Mr Skipper, who has been given 21 days to appeal, defiantly admitted he
still smoked cannabis, and after the hearing declared that legalising
cannabis "would be a way of regenerating the town".

He said he felt so strongly that driving drugs underground was not working
that he might stand in the next general election for the LCA.

Alison Ings, representing the police, told the court that seven arrests had
been made during the drug raid in January, and an Ecstasy tablet was seized
as well as cannabis.

Cannabis was found on floors and shelves all over the premises, and
apparatus including scales was also seized.

She said: "This was not a one-off incident and there is evidence going back
to 2001 of people saying all sorts of drugs were available on the premises."

Alarming unsubstantiated reports - taken seriously by the police - included
a tip-off that someone was going to be shot in the bar, and that on one
occasion a man with a gun was dealing in crack cocaine.

Ms Ings said evidence of Mr Skipper's "flagrant disregard for the law" was
that neighbours reported having to close their bedroom windows because of a
strong smell of cannabis as recently as last week.

She said local people still believed cannabis was being sold because of the
number of suspiciously quick visits to the bar.

One of Mr Skipper's neighbours, Aliceon Blair, told how he repeatedly tore
down gates she had put up in the private alley outside her 200-year-old
cottage as a security measure.

As a result, since he had moved to the bar in March 2000, the lives of her
family and neighbours had been made a misery by Mr Skipper's customers
using the alley as a late-night shortcut into York Road.

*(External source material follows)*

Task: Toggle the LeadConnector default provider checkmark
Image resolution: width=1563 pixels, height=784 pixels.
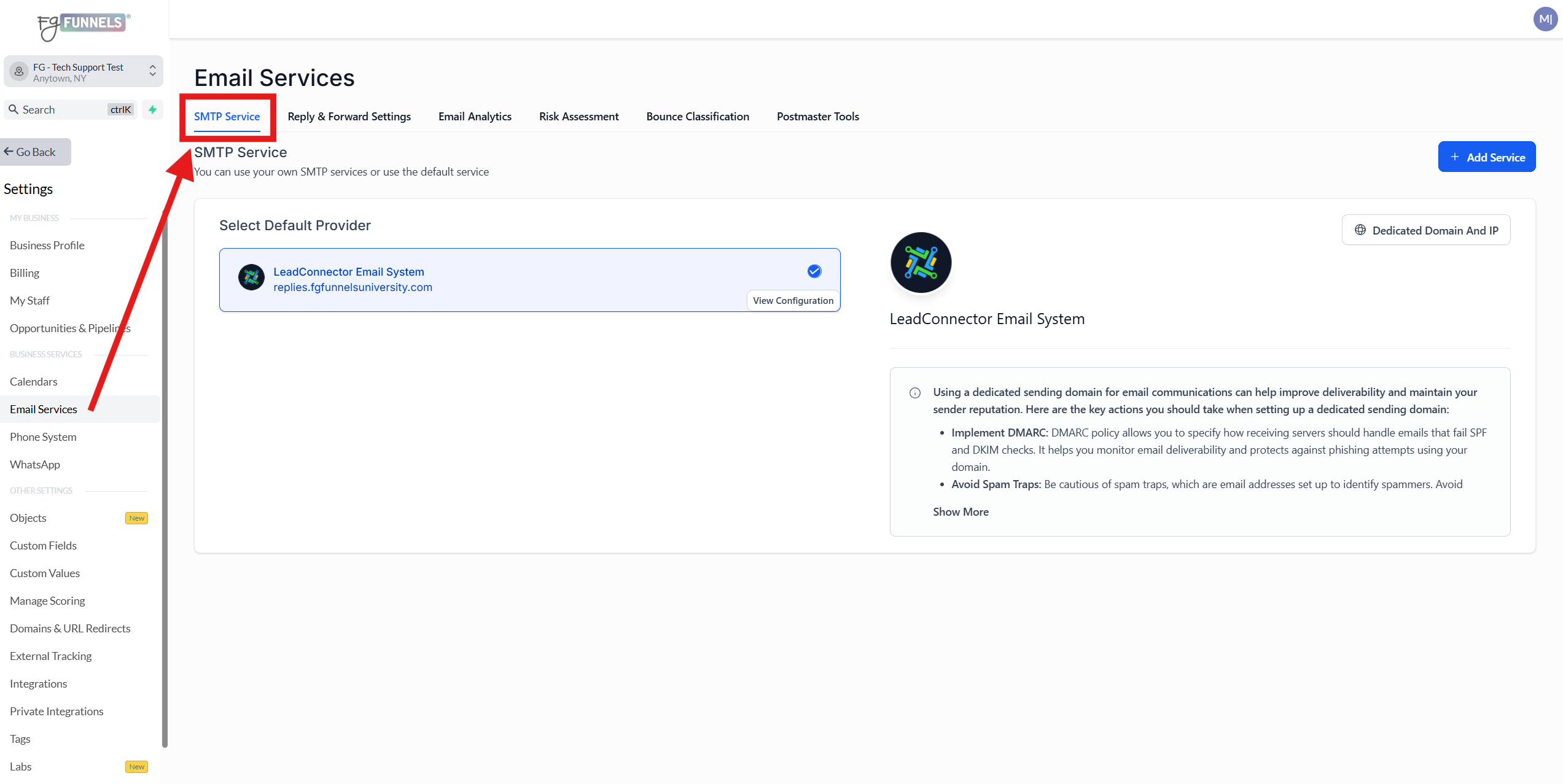Action: [814, 271]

She said: "Over four years our human rights have been taken away from us.

"We have not used our back garden for years because of the language coming
from the bar, the smell of drugs and the sound of people vomiting."

On two occasions she had found syringes in the alley, and they had endured
repeated late-night noise.

Mr Skipper, who had been served a noise abatement notice by the borough
council, told magistrates that when he took over the old St George's Tavern
it was his dream to turn it into an art gallery and bar.

"I have never intended upsetting neighbours. I have soundproofed the walls
and do my best to keep the noise down," he said.

"I started selling cannabis to open up the debate. The law needs to be
challenged, but I will work within the law now."